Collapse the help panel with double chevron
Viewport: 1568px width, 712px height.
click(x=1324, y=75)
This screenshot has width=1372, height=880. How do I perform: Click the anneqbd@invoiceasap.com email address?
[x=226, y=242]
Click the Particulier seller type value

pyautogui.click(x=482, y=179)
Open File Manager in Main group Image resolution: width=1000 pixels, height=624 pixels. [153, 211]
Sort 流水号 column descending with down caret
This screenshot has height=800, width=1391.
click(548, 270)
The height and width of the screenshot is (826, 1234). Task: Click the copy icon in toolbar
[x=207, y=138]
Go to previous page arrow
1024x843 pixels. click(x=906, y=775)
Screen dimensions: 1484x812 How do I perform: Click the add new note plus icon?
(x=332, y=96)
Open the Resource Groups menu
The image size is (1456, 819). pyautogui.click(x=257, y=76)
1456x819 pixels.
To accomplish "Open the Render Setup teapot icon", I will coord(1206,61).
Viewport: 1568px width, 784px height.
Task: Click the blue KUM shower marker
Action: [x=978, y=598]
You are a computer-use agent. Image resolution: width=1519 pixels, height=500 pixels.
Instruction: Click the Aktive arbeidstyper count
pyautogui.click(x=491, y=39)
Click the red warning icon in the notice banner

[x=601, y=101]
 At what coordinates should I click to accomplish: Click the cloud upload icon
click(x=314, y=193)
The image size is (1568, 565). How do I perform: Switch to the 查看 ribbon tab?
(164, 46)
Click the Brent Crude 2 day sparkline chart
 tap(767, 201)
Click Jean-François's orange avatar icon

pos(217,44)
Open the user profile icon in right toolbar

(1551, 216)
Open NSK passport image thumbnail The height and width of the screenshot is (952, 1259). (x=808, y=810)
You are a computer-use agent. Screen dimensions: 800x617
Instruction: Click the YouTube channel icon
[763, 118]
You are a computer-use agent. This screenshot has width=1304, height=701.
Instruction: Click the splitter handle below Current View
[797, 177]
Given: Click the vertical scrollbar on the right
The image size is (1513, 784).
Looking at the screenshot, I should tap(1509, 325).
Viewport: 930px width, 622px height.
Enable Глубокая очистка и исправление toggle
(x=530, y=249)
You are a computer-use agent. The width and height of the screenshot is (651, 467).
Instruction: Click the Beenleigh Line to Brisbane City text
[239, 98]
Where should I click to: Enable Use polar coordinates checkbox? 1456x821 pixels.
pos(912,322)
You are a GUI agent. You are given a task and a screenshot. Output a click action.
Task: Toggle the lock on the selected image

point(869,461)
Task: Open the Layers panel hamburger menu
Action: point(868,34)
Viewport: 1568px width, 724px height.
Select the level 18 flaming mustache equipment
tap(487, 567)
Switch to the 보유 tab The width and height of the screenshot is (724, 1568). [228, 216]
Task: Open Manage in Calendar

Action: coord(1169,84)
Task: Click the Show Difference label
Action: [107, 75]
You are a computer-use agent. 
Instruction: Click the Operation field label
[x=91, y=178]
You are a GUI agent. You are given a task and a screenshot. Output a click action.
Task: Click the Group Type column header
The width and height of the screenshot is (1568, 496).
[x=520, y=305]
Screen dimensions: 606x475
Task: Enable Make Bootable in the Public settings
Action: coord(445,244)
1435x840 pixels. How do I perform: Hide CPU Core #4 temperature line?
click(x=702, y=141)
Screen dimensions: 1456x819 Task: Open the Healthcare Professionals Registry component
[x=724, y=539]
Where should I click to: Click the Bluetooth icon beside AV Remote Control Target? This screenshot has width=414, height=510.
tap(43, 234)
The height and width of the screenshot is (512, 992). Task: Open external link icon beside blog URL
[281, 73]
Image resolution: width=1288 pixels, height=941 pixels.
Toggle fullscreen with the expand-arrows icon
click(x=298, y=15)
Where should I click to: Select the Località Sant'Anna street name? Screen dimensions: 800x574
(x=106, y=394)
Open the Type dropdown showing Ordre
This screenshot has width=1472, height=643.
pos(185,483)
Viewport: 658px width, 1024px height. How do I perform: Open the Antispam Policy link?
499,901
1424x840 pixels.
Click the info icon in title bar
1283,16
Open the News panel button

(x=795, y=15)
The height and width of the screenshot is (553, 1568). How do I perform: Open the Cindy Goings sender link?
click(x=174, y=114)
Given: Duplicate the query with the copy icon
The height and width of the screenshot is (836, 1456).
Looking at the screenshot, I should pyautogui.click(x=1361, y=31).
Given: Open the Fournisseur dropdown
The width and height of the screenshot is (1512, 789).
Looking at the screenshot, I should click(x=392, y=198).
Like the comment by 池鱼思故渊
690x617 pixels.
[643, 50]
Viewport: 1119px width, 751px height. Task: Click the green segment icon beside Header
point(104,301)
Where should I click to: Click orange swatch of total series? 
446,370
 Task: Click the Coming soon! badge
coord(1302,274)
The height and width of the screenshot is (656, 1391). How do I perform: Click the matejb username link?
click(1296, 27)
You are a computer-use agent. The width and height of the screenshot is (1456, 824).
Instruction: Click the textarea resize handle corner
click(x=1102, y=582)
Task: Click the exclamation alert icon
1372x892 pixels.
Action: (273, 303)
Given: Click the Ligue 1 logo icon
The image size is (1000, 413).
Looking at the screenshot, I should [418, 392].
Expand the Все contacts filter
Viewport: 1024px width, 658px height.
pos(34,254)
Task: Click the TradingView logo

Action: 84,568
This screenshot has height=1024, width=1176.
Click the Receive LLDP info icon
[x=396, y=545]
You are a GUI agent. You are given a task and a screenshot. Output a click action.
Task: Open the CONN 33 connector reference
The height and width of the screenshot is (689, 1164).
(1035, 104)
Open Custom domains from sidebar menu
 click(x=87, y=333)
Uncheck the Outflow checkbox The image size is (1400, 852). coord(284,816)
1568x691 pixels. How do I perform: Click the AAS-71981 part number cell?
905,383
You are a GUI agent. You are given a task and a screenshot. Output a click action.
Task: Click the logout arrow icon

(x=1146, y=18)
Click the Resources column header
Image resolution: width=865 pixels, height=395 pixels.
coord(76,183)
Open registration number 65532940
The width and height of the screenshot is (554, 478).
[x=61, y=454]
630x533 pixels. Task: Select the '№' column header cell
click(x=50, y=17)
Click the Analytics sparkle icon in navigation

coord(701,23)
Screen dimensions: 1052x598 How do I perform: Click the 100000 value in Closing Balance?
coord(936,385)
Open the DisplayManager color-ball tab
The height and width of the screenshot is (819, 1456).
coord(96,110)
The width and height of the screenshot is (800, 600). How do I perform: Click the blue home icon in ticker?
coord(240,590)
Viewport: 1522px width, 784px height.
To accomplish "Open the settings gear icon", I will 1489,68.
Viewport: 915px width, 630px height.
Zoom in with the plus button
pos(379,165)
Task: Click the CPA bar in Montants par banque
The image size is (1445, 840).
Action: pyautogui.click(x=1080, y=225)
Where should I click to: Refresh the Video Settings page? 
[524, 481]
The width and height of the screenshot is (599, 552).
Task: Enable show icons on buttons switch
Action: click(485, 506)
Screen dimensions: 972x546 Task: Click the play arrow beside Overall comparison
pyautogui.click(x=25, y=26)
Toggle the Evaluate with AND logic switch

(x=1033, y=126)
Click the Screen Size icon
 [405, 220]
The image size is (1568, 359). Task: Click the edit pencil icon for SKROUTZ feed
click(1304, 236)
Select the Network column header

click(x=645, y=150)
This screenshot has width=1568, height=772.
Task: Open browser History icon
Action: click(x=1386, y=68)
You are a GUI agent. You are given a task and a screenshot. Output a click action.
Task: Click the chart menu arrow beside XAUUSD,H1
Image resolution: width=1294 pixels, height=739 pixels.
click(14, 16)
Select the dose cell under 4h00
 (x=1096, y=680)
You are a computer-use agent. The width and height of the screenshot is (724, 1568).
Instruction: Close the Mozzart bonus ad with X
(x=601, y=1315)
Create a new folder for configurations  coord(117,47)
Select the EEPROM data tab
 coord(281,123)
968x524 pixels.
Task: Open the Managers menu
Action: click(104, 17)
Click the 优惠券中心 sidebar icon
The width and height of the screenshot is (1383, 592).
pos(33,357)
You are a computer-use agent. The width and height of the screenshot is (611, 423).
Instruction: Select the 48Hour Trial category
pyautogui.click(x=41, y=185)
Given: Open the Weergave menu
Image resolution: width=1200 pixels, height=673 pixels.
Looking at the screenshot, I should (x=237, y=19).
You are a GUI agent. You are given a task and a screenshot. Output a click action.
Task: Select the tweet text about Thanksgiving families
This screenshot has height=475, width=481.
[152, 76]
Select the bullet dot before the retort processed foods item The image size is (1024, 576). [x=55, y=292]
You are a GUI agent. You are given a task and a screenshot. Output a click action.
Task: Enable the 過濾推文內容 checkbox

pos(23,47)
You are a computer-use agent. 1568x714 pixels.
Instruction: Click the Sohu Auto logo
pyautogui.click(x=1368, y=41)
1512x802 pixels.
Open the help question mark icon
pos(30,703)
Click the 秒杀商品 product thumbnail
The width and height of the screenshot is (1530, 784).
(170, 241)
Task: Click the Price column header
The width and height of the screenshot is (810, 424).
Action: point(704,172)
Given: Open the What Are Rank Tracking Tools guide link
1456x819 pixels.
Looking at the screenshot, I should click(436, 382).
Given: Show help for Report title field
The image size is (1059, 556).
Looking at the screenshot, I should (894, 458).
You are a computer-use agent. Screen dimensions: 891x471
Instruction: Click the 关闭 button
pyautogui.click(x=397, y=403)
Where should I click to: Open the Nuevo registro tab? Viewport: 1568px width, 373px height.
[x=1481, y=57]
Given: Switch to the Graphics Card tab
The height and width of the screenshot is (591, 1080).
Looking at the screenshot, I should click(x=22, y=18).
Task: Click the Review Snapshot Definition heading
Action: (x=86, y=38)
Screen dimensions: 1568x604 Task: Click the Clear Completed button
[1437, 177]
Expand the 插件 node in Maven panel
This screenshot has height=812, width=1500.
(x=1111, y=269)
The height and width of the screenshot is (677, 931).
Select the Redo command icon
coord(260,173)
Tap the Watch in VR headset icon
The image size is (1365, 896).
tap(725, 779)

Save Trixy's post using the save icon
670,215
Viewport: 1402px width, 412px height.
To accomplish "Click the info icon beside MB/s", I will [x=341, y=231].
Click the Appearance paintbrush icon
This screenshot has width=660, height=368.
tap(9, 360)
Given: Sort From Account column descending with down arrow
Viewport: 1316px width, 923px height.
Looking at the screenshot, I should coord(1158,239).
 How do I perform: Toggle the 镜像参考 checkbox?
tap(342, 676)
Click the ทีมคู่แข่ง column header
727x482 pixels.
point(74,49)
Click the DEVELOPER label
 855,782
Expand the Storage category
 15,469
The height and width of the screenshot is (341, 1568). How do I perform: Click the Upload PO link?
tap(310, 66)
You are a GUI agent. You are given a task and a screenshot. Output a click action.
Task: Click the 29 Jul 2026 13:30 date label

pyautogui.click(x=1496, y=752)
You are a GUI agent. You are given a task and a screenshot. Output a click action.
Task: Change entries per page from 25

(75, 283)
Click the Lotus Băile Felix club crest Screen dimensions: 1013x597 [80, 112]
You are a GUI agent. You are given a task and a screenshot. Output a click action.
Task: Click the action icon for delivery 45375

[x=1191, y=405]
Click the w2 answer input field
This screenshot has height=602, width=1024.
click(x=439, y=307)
────────────────
* What the task asks *
Can you give every line from the start of the material up to and including the line with "pyautogui.click(x=482, y=179)" as a numbered list, skipping any blank lines?

* Solution *
1. Collapse the help panel with double chevron
2. Viewport: 1568px width, 712px height.
3. click(x=1324, y=75)
4. This screenshot has width=1372, height=880. How do I perform: Click the anneqbd@invoiceasap.com email address?
5. [x=226, y=242]
6. Click the Particulier seller type value
7. pyautogui.click(x=482, y=179)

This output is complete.